La jeune fille le remercia respectueusement et rentra chez elle. Quand elle arriva, Amara était déjà couchée.
Ses parents s'inquiétaient de l'heure tardive à laquelle leur fille rentrait. Œil-de-loutre leur raconta tout, du début, quand les chasseurs étaient arrivés, jusqu'à la fin, cette soirée si particulière. Elle dit qu'elle avait vraiment envie de vivre cette aventure. Ses parents, comprenant qu'elle considérait ça comme l'occasion pour sa vie de changer, lui accordèrent de la laisser partir si elle le désirait.
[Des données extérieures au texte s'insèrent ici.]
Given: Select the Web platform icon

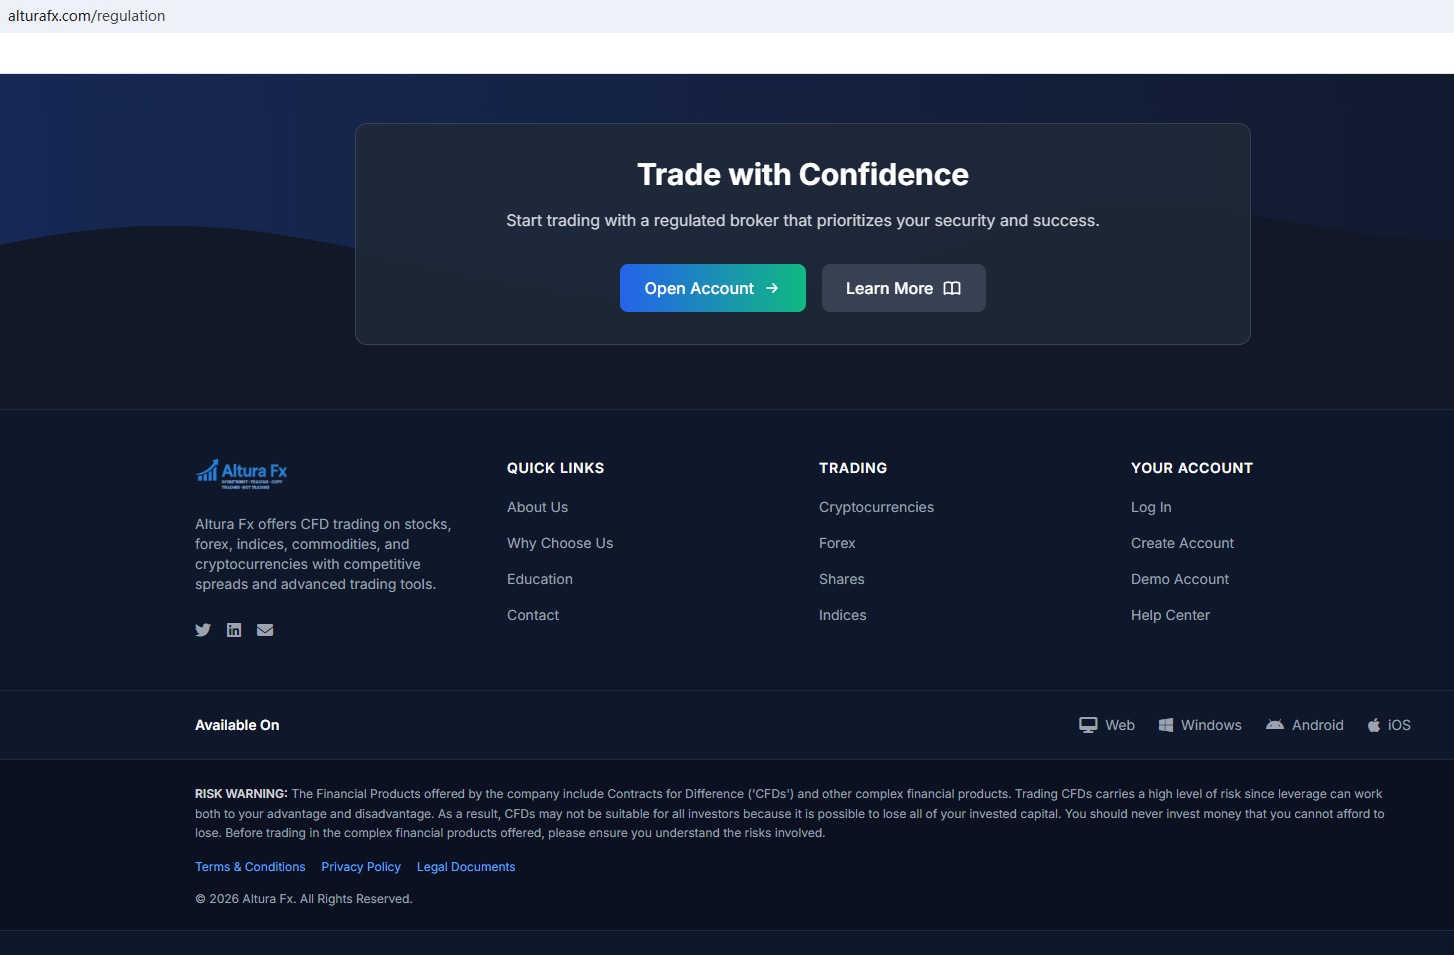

Elle avait encore deux mois pour y réfléchir, mais ils savaient tous les trois qu'Œil-de-loutre avait pris sa décision, elle partirait.
Quand elle alla se coucher, tard dans la nuit, Amara dormait dans son lit. Œil-de-loutre se glissa sous les couvertures tout contre sa petite sœur et la prit dans ses bras. Amara gémit dans son sommeil et se blottit contre la poitrine de sa sœur. Elles se réveillèrent ainsi enlacées, le lendemain matin. Œil-de-loutre raconta toute l'histoire des Chasseurs-Pèlerins à Amara et la serra fort contre son cœur en lui annonçant qu'elle allait partir. Amara fondit en larme et serra encore plus fort sa grande sœur, tout en sanglotant… elle se calma peu à peu et se rendormit sans rien dire… Il était encore tôt, Œil-de-loutre se rendormit à son tour, le cœur gros.
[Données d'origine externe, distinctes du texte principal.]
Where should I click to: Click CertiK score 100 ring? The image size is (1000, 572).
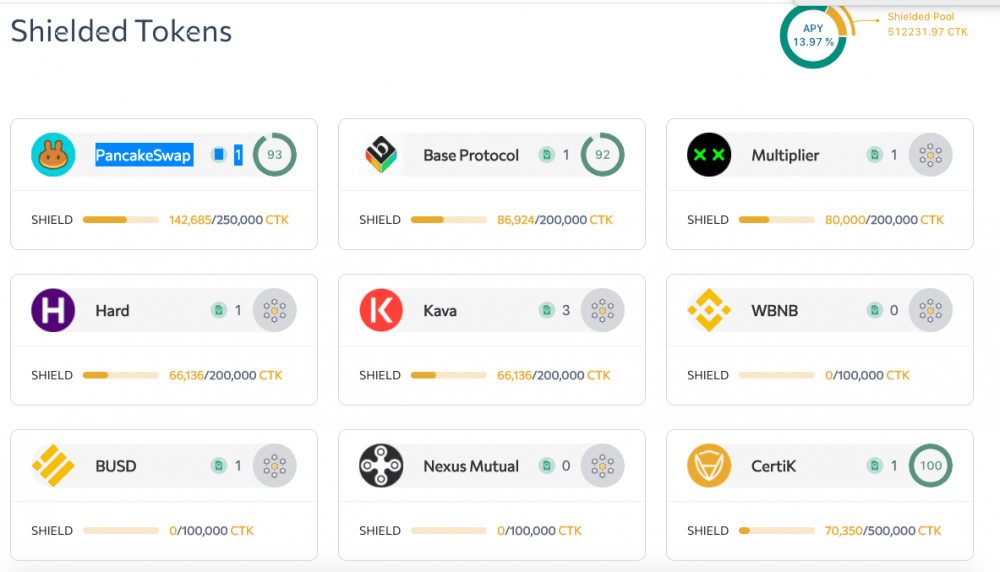click(930, 466)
Le soir, après le dîner, Œil-de-loutre sortit et se rendit au campement. En la voyant arriver, le chef se leva et l'invita à les rejoindre. Elle lui dit que ses parents étaient d'accord et qu'elle passerait la saison de chasse avec eux s'ils le voulaient toujours. Les chasseurs applaudirent poliment puis firent le silence. Le chef se présenta et invita la jeune fille à faire de même. Ensuite, chacun des chasseurs et des artisans se présentèrent brièvement.
Le chef lui demanda ce qu'elle savait faire et ce qu'elle aimerait apprendre. Il lui expliqua que tous étaient à la fois chasseur et artisan.
Œil-de-loutre, mis à part la chasse, voulait apprendre à sculpter le bois, afin de se confectionner un arc et un instrument de musique. Elle savait peindre et dessiner, jouer de la flûte.
L'entraînement dura trois semaines durant lesquelles elle apprit les bases de ce qu'elle devait savoir. Le chef fut son " instructeur " ainsi qu'à trois hommes du village.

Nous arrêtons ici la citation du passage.